Everyone else will see more of his personality now that he's away from Kerry and they might be surprised at what he's like. We toured Australia together and he's great company. I'm glad more people will get to see that now.

The love for Gooch in Kerry is different. Maybe it's because his game was always based on brain rather than brawn. Intelligence rather than power. Or maybe it's just that, as a person, he's never changed. The same quiet fella that pulled those pints was the same lad that pulled the strings for Kerry and Dr Crokes. I just hope he takes in the next few days and just absorbs the appreciation that's out there for him, not just in Kerry but throughout the country.

In football terms, he has no equal. For me, he's the king of them all.

PS Now is as good a time as any to set the record straight. Back in 2009, myself and Gooch hit the headlines for having a few pints after we escaped from Sligo in the qualifiers that year. We were dropped for the game with Antrim the next day out, but now that we're both gone I can say claims that we were drinking together were totally false.

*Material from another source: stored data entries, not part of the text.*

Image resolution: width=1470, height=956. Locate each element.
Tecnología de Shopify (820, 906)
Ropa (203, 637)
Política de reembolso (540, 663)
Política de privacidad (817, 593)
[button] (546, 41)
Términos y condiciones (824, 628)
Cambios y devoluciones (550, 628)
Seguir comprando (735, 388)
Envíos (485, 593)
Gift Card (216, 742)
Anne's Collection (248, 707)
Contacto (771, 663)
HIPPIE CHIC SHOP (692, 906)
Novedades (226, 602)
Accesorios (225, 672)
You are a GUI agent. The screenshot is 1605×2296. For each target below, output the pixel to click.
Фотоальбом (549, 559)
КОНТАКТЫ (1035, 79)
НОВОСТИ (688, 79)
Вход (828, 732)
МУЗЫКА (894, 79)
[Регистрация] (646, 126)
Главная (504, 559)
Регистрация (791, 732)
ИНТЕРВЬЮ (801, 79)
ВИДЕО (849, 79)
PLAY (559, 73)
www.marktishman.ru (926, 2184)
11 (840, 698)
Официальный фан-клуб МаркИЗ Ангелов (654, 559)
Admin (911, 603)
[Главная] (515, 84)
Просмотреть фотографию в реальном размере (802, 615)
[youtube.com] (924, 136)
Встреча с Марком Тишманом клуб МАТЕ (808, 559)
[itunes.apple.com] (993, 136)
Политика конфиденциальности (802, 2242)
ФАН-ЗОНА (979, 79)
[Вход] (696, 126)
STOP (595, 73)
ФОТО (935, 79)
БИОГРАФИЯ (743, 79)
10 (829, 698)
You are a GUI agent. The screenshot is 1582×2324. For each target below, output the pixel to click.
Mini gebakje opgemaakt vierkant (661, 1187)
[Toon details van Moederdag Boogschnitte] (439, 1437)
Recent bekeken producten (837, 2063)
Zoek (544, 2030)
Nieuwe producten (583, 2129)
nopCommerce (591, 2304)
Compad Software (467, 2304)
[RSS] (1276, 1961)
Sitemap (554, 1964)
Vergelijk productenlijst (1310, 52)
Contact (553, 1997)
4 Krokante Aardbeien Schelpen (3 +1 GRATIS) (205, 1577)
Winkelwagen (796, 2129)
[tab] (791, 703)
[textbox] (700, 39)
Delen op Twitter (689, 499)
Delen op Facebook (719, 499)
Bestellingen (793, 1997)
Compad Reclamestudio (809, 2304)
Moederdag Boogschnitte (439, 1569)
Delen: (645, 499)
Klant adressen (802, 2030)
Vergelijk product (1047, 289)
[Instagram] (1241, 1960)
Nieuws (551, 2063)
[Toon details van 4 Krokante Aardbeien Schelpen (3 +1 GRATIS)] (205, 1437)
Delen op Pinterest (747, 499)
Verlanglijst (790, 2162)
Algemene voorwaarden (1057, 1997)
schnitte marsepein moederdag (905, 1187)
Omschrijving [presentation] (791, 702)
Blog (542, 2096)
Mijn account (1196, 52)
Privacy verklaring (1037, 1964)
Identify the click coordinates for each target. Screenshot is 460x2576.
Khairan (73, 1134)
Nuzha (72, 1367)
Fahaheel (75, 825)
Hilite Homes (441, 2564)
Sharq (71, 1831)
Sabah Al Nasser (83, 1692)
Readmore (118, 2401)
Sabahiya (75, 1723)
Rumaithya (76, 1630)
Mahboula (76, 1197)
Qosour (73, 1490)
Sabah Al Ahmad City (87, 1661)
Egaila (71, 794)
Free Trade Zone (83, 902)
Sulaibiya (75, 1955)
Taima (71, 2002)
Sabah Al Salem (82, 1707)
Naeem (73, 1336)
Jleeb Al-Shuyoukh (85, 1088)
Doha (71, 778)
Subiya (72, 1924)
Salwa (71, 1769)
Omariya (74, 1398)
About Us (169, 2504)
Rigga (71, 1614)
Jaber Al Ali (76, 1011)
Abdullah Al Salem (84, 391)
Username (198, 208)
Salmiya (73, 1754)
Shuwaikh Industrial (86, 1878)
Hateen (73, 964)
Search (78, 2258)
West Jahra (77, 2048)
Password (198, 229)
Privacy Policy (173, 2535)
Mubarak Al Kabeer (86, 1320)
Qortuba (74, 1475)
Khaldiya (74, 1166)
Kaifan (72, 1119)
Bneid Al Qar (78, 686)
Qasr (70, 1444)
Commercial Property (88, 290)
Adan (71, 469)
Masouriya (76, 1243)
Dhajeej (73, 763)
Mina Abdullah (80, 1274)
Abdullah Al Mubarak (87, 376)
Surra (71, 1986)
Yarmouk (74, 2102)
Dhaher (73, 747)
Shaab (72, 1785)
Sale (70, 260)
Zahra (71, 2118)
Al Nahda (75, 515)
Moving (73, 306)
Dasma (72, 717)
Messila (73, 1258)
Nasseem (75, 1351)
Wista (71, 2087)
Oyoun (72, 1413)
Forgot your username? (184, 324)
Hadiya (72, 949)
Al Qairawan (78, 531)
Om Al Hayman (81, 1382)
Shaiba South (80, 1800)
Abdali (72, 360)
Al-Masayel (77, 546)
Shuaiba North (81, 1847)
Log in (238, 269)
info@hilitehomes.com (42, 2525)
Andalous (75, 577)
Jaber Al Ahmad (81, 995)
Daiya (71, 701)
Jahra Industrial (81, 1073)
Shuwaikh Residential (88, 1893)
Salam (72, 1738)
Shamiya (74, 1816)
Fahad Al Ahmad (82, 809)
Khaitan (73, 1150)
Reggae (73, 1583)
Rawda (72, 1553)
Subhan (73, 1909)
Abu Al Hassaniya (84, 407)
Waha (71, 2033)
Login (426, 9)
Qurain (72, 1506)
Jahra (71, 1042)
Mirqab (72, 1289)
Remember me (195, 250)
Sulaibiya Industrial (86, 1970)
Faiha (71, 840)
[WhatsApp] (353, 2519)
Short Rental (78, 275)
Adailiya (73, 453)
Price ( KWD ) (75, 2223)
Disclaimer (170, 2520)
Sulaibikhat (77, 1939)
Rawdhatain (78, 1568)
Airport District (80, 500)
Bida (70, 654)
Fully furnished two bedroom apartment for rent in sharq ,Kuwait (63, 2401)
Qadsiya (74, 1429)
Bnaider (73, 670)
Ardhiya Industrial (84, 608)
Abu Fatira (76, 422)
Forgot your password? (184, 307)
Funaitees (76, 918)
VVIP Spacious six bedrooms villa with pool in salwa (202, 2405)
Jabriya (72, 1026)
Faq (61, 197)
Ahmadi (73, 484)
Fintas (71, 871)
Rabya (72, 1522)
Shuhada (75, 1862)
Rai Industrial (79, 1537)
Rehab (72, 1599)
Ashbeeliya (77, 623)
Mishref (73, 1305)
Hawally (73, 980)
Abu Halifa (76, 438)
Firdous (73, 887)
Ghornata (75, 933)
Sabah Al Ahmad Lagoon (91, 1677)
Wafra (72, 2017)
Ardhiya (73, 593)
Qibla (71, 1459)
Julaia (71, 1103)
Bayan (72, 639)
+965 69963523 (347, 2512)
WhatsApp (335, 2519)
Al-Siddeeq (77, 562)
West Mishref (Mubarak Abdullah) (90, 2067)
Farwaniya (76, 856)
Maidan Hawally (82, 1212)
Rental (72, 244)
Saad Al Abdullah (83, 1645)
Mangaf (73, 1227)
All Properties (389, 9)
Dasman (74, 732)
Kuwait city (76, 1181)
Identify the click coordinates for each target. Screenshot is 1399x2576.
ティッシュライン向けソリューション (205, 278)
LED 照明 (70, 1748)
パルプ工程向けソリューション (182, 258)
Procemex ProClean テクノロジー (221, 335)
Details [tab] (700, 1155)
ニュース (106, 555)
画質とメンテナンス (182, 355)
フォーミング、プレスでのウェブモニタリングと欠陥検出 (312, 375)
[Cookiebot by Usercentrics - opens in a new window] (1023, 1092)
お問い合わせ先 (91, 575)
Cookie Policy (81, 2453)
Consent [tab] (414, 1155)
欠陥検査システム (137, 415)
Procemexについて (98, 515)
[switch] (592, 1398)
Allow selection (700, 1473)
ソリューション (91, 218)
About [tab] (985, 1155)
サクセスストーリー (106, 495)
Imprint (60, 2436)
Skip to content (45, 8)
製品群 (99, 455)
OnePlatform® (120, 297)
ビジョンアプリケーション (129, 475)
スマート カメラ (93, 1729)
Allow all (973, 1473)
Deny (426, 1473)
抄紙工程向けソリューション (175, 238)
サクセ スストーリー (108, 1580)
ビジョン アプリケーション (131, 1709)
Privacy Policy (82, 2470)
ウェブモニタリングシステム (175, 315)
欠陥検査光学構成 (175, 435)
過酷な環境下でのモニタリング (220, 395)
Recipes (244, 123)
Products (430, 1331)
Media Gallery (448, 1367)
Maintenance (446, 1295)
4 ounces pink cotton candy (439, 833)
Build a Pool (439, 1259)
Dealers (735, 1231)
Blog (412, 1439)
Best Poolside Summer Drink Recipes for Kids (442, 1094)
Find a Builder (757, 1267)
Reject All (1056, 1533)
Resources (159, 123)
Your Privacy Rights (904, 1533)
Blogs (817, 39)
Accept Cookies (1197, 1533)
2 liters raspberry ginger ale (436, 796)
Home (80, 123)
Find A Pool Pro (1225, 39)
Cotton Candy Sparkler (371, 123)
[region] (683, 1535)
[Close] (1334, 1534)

He was drinking in Killarney, but I was at it in Dingle.

Twitter salutes The Gooch

Ronan O Gara, former Ireland rugby international

A footballing genius bows out. Bravo Gooch. You showed why brains and speed of thought always wins out.

Judy Murray, mother of tennis No 1 Andy Murray

Superstar. One of the most skilful, versatile athletes I ever saw. And a redhead. Perfect.

Brian O'Driscoll, former Irish rugby captain

What a footballer The Gooch has been. Unmarkable at his best. The greatest 'Two trick pony' you're ever likely to see... Been a pleasure

Bryan Cooper, jockey

Wishing the genius @colmcooper13 the very best in his retirement..By far the best cooper we will see come out of Kerry for a long time.

Mike Quirke, former Kerry footballer

Put Gooch in a phone box with a pack of wolves & he'd still hav the poise to hit 'em with a dummy solo & stroll out unscathed. The greatest.

Marc Ó Sé, ex-Kerry star

The greatest footballer I've ever seen play !Lots of sad boys in @thegreencbs today as they won't see their hero play for Kerry again.